**PROBLEM TO SOLVE:**
The line containing "Mute the sub bass channel" and every line after it, through the end of the material: copy these exactly and nothing else, leaving pictures out.

==*==

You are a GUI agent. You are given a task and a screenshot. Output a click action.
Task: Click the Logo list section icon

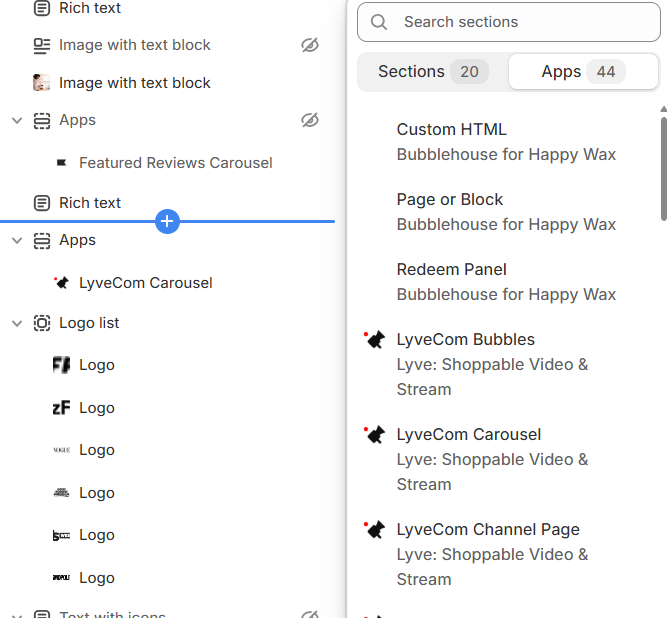coord(42,323)
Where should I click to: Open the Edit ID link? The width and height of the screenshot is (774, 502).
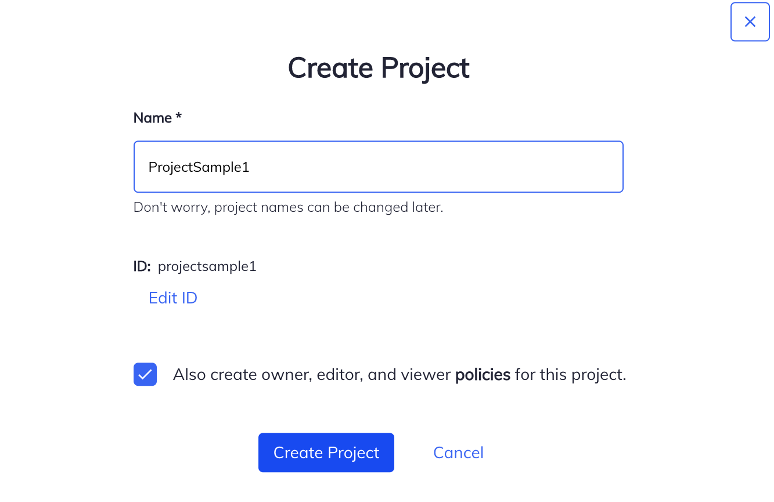click(173, 298)

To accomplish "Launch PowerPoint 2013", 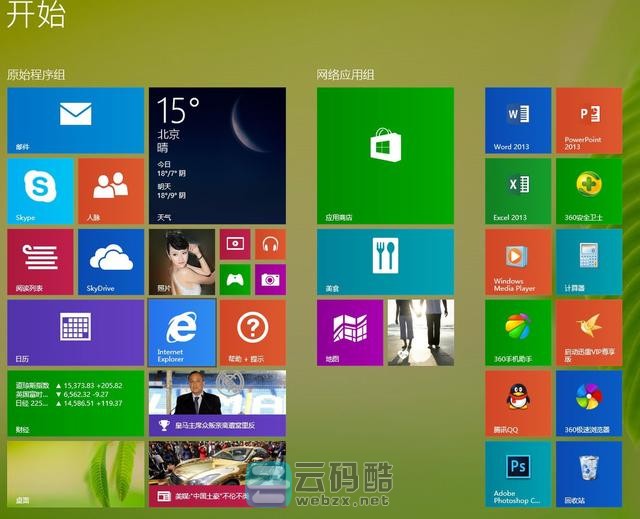I will click(588, 119).
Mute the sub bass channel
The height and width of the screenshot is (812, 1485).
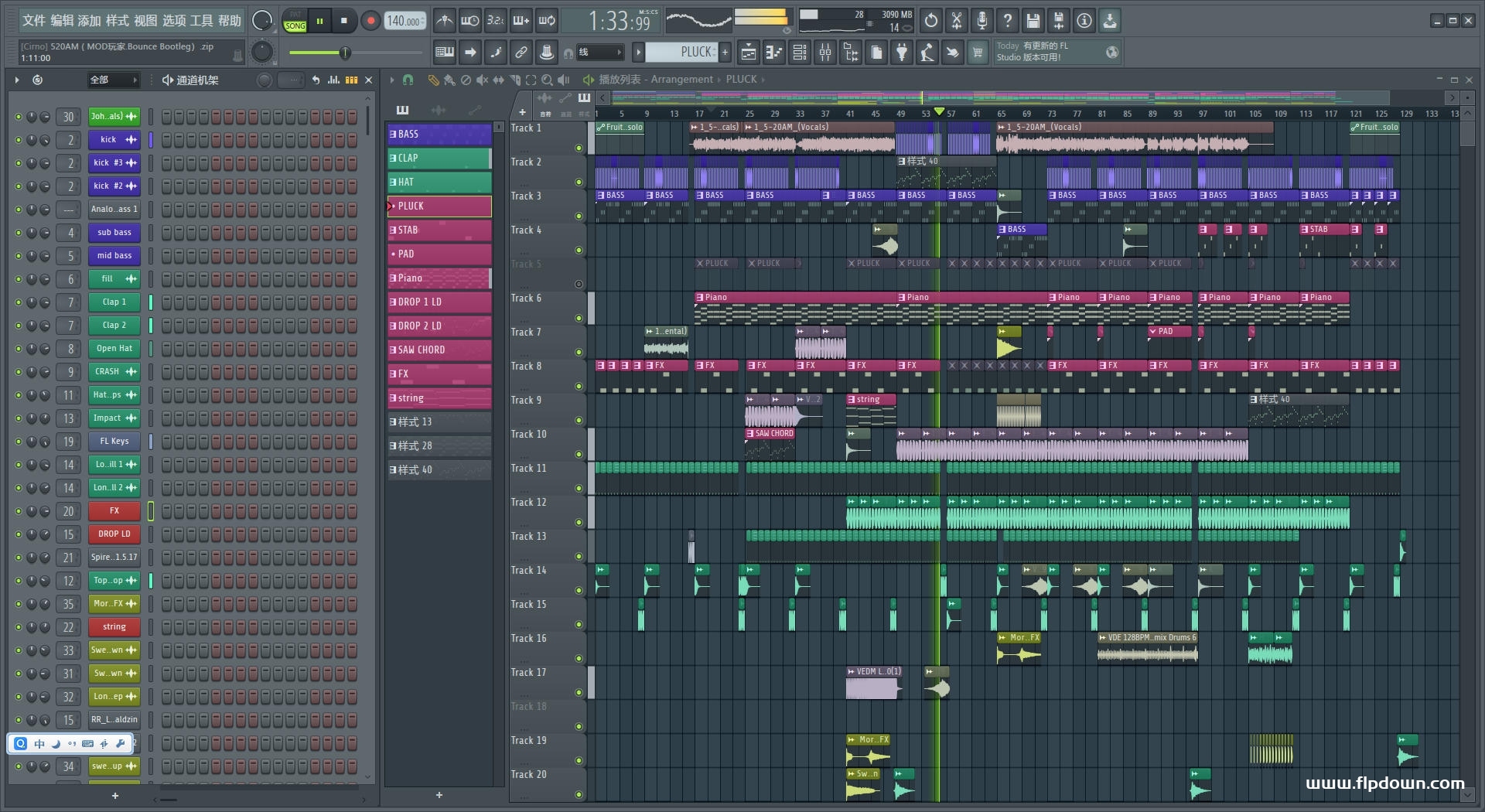pos(19,233)
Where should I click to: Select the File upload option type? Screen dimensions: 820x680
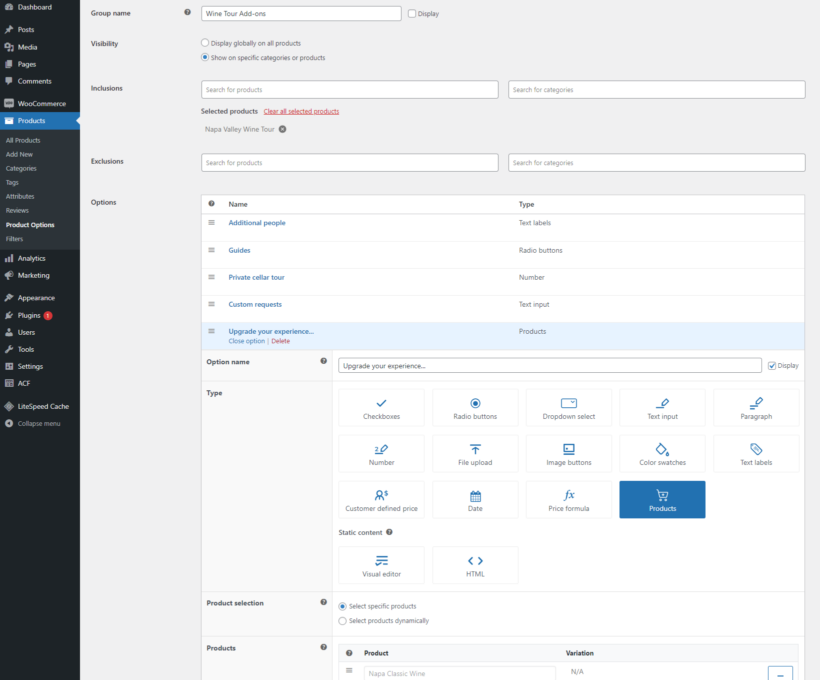tap(475, 453)
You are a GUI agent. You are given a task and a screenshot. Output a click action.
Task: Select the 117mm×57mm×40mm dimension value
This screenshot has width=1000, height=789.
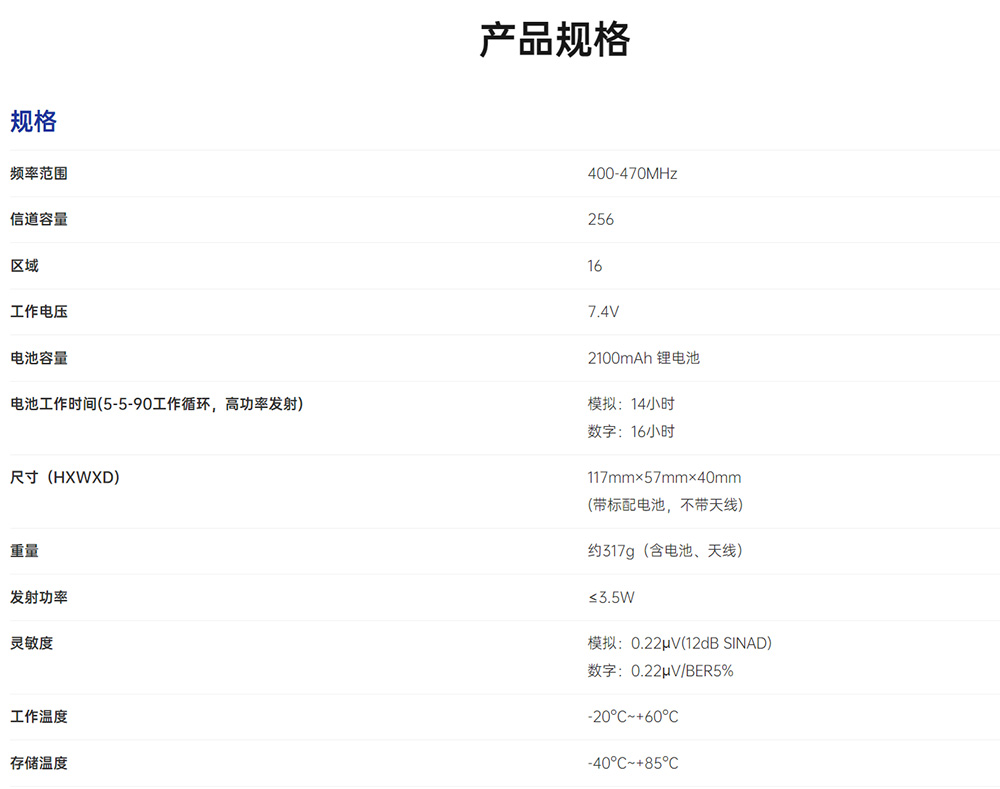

==*==

**SOLUTION FOR THIS PROBLEM:**
Mute the sub bass channel
The height and width of the screenshot is (812, 1485).
pos(19,233)
Where should I click to: Select the File upload option type? Screen dimensions: 820x680
tap(475, 453)
You are a GUI agent. You are given a task and a screenshot. Output a click action.
Task: Select the 117mm×57mm×40mm dimension value
This screenshot has width=1000, height=789.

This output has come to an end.